Absolutely 100% correct. I am flat out applying for new Credit cards with various lenders who are offering 0% on bank transfers. Ulster Bank have approved me but not sure for how much, only 3k i think. An Post are offering 0% and have approved me for 9k but i am still sending them documents. An Post is actually through Avantcard so it will be interesting to see if in fact they give me money to actually pay themselves off. PTSB have also offered me about 7k 0% so i am also sending them off more documents. 
I have also applied to BOI for a Buy to let mortgage for the house , i am sending them off documents also so if they come through it will solve everything.


----------



## Bronte (19 Oct 2019)

Well if anyone can achieve this you can. You could go into business you are so accurate at giving institutions paperwork that meets their requirements. After this you should write a post on what you did to show others how it can be done!

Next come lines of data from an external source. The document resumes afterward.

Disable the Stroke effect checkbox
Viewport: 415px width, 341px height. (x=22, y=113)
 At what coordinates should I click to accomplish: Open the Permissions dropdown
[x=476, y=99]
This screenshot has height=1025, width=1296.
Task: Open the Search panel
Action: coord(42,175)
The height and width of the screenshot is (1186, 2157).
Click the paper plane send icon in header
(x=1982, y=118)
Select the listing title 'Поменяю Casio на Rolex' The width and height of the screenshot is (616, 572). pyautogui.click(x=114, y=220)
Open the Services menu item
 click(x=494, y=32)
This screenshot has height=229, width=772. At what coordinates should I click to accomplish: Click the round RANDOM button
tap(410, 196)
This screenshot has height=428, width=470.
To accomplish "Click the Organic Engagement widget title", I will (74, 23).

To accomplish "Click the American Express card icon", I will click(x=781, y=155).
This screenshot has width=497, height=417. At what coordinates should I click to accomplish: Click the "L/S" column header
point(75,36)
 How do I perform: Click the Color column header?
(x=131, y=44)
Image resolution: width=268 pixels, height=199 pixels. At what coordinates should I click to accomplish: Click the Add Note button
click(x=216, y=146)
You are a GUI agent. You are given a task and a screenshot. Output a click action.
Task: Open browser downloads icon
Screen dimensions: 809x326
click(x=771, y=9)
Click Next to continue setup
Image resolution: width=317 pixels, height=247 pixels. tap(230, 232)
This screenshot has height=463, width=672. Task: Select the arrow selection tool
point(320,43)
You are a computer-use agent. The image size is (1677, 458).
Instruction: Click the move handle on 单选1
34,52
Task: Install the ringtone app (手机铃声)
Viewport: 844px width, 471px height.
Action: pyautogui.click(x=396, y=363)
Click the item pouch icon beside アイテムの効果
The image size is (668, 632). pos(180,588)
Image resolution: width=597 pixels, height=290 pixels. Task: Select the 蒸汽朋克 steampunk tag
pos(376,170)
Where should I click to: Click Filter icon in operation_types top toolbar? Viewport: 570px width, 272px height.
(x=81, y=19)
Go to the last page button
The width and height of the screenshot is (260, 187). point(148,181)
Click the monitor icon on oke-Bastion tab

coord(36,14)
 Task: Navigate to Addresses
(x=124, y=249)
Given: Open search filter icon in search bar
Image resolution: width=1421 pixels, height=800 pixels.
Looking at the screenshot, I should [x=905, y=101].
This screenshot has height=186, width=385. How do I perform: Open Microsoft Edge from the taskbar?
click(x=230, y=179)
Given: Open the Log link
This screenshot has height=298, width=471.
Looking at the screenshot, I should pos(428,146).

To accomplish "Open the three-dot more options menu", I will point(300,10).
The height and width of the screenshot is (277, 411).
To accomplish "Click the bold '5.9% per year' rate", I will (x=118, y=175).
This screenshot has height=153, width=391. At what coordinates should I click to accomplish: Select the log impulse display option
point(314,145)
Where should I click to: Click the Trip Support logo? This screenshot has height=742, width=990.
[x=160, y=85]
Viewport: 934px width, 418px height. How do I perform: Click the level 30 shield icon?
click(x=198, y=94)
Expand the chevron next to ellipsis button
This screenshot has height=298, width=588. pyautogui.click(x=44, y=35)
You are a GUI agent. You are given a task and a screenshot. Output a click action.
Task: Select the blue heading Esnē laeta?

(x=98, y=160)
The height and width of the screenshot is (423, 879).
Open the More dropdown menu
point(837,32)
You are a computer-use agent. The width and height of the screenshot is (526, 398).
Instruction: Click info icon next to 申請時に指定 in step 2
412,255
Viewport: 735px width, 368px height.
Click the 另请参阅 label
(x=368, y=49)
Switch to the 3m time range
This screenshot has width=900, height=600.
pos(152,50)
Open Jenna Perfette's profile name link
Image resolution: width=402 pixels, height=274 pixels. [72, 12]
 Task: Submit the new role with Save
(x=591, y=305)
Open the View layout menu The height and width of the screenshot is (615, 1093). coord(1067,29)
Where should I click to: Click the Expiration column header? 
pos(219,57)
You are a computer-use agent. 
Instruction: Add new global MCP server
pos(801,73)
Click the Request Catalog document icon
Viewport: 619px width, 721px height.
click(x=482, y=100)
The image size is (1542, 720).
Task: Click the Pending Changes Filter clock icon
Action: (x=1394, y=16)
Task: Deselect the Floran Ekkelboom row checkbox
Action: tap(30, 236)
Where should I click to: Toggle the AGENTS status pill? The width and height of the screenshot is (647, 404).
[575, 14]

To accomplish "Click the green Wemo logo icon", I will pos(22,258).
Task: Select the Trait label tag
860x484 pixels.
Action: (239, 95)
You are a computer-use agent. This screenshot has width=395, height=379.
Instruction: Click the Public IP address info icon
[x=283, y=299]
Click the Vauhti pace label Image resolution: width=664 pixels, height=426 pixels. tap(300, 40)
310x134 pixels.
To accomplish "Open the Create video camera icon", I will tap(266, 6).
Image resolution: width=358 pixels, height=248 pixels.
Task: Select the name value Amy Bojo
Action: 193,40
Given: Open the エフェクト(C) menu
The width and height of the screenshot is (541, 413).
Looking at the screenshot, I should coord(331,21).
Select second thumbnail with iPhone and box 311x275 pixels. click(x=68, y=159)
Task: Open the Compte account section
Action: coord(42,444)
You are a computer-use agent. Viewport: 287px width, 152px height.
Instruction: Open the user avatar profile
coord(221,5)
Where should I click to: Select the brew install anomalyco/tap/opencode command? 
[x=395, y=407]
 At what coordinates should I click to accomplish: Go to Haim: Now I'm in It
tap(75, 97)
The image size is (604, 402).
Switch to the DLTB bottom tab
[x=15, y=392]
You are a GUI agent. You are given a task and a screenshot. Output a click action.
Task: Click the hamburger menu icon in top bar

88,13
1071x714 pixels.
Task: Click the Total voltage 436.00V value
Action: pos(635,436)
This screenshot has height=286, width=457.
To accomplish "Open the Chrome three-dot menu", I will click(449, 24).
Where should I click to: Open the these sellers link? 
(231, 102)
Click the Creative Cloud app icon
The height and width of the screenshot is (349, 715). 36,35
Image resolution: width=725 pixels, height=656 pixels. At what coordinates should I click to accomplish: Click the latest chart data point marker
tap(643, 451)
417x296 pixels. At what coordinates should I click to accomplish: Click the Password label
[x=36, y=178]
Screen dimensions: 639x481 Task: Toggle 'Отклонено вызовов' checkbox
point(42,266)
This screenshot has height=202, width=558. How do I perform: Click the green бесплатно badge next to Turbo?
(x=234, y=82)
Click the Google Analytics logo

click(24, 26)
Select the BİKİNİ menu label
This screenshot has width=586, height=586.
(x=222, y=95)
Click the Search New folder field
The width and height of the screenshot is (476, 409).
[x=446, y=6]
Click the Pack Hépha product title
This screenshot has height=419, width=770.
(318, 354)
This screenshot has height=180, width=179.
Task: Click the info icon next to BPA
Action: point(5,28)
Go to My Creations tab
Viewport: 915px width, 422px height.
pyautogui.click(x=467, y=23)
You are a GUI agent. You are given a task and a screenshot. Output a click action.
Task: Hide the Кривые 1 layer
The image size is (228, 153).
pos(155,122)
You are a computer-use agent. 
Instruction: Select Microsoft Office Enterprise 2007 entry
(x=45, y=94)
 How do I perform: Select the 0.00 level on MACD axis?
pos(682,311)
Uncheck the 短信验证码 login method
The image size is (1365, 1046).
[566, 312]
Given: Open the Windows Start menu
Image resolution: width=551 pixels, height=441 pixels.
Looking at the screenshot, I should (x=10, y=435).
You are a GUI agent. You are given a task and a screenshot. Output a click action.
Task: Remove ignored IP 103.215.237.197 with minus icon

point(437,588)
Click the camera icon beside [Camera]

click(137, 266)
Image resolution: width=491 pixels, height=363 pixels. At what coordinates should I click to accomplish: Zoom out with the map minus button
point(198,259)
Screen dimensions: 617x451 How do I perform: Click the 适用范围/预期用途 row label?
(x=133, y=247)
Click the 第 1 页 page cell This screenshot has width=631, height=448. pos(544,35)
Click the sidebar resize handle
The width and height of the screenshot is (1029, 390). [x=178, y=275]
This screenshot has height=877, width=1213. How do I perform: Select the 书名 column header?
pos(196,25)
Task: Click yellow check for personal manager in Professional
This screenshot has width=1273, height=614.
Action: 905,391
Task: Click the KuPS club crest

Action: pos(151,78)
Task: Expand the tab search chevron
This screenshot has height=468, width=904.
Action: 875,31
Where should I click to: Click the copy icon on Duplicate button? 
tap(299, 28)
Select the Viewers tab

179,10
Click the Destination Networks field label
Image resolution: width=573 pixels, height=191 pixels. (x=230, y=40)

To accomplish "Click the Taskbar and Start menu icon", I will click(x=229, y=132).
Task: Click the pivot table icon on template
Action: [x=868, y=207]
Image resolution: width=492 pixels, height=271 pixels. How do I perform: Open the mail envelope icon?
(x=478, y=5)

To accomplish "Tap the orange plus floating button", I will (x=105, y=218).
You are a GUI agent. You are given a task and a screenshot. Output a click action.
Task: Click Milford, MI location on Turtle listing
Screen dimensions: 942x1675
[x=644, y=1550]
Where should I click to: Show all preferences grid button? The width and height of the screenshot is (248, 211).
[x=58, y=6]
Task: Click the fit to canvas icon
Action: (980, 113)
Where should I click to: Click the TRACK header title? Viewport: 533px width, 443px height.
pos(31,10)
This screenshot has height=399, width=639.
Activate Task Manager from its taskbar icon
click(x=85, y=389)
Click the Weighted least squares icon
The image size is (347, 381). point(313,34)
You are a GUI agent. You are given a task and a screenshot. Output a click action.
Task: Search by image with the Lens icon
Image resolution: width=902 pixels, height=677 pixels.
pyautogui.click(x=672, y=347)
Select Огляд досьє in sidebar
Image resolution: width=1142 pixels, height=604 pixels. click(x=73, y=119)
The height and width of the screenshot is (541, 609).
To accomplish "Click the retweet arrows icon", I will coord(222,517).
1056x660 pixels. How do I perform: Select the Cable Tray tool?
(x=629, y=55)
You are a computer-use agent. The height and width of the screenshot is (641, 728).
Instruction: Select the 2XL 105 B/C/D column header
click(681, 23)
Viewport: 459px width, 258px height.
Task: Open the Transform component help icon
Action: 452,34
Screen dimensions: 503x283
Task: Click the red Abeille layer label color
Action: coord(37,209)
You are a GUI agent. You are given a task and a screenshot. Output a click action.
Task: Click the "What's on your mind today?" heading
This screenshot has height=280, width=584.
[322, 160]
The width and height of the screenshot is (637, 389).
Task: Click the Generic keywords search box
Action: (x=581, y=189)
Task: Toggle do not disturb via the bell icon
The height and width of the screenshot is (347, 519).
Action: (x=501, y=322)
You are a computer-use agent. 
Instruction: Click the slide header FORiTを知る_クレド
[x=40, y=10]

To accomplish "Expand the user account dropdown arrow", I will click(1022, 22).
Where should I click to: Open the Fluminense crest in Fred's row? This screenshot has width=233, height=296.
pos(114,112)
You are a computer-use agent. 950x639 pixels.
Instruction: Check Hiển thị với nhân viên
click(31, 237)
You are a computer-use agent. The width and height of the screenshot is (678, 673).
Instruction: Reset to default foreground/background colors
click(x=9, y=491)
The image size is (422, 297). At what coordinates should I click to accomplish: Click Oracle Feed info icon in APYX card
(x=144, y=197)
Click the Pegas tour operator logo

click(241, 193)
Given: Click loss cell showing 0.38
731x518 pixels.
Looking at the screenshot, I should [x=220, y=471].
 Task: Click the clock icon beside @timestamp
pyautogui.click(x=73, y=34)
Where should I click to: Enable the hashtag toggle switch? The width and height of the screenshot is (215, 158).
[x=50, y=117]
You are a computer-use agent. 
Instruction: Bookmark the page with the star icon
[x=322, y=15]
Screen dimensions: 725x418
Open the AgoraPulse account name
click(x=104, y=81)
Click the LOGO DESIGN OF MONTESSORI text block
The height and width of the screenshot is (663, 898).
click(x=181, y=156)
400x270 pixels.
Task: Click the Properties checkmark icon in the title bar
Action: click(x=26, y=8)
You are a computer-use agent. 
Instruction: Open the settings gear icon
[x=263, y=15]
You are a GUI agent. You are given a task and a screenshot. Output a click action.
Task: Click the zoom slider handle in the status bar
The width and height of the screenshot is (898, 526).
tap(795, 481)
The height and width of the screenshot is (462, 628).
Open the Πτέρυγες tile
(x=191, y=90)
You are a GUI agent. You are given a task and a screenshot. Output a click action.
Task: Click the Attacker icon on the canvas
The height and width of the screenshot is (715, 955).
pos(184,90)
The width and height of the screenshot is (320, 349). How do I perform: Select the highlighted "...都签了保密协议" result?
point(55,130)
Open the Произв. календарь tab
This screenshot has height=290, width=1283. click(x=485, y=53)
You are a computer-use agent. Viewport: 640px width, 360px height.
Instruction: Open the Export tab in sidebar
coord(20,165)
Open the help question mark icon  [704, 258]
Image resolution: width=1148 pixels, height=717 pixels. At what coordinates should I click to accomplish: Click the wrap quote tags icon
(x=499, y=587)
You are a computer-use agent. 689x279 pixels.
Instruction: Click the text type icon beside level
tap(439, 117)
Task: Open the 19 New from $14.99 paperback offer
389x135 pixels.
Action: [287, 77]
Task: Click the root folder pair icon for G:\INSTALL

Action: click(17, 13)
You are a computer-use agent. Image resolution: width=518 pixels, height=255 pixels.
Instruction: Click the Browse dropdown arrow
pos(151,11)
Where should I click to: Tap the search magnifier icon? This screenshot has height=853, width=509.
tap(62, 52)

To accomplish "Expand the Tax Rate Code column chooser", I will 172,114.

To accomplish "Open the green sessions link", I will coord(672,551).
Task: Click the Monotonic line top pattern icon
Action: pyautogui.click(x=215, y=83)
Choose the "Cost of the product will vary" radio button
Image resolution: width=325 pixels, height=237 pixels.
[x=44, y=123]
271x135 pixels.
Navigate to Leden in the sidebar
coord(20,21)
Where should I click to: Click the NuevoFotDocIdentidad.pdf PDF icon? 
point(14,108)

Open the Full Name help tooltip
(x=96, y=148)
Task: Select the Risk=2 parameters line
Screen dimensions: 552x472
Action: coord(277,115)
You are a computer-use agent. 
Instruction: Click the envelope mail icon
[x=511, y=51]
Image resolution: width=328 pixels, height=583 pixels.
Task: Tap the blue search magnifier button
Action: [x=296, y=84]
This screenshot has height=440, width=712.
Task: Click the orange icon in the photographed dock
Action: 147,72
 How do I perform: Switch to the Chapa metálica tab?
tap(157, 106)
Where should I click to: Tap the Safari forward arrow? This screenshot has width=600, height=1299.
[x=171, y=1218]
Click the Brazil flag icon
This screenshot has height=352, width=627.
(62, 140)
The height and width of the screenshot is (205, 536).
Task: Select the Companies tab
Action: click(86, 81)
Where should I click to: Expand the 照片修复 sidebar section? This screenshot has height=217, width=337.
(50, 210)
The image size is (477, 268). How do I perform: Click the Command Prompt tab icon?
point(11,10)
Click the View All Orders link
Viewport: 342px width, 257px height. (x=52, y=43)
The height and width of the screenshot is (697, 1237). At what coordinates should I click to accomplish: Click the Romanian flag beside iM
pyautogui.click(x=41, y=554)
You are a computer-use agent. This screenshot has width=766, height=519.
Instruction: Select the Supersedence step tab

Also it will be interesting to see how long you can go interest free. I’ll laugh if you switch back again to avantcard for another nine months.


----------



## Sean Og (25 Oct 2019)

Ok lads the latest is Ulster Bank have given me a Credit Card with a litim of €5000, PTSB have also given me one for €7000, i am waiting for AN Post but i think i am approved for €9000. BOI refused me twice  althought they had no problem giving me a €300k mortgage 12 months ago. Anyway all the Credit Cards are 0% interest on balance transfers for 12 months. Can i transfer 5k from my Avantcard (16k) to UB , 7K to PTSB etc? Or can i only transfer the full balance from Avantcard to a single CC? Thanks


----------



## misemoi (25 Oct 2019)

When I did a balance transfer from a KBC to An Post Avant card I had the choice of how much to transfer (up to my limit). Just watch out, if you also spend on that card, you incur interest on the entire balance. And be aware some of the others might ask you to provide a closer letter of your original card, KBC required it when we applied to them.


----------



## Sean Og (4 Nov 2019)

So today i transfered €8500 over to my Avantcard from my new An Post CC which is in fact operated by Avantcard also. Last Friday i transfered €4500 from my new Ulster Bank CC over to my Avantcard, so €13,000 off the Avantcard and only €2500 left to pay off and interest free 0% for 12 month on the 2 balance transfers. PTSB approved me and i sent everything off but then the underwriters turned me down . Anyway i can't win them all. Must go now and find someone who will give me €2500 Interest free for 9/12 months.


----------



## misemoi (5 Nov 2019)

Does your employer or your partners offer any type of holiday fund?  I know of one company that sign up to make monthly contributions to save a holiday fund, setting a target balance.  Then can borrow interest free from the fund (up to the target balance), paying it off with your monthly installments.  Or is there anything your employer allows you to purchase via salary sacrifice that has a cash market value??? IE buy now, sell, then repay over a year.  

I am following your story with interest to see how you get this sorted  I am sure you will find a way.


----------



## misemoi (5 Nov 2019)

Actually another one, does your company allow flexible benefits?  Can you sell back any of your holidays?


----------



## Sean Og (6 Nov 2019)

misemoi said:


> Does your employer or your partners offer any type of holiday fund?  I know of one company that sign up to make monthly contributions to save a holiday fund, setting a target balance.  Then can borrow interest free from the fund (up to the target balance), paying it off with your monthly installments.  Or is there anything your employer allows you to purchase via salary sacrifice that has a cash market value??? IE buy now, sell, then repay over a year.
> 
> I am following your story with interest to see how you get this sorted  I am sure you will find a way.


You have completely lost me here, what are you on about?


----------



## Bronte (6 Nov 2019)

Sean Og said:


> So today i transfered €8500 over to my Avantcard from my new An Post CC which is in fact operated by Avantcard also. Last Friday i transfered €4500 from my new Ulster Bank CC over to my Avantcard, so €13,000 off the Avantcard and only €2500 left to pay off and interest free 0% for 12 month on the 2 balance transfers. PTSB approved me and i sent everything off but then the underwriters turned me down . Anyway i can't win them all. Must go now and find someone who will give me €2500 Interest free for 9/12 months.


Way to go Sean Og.


----------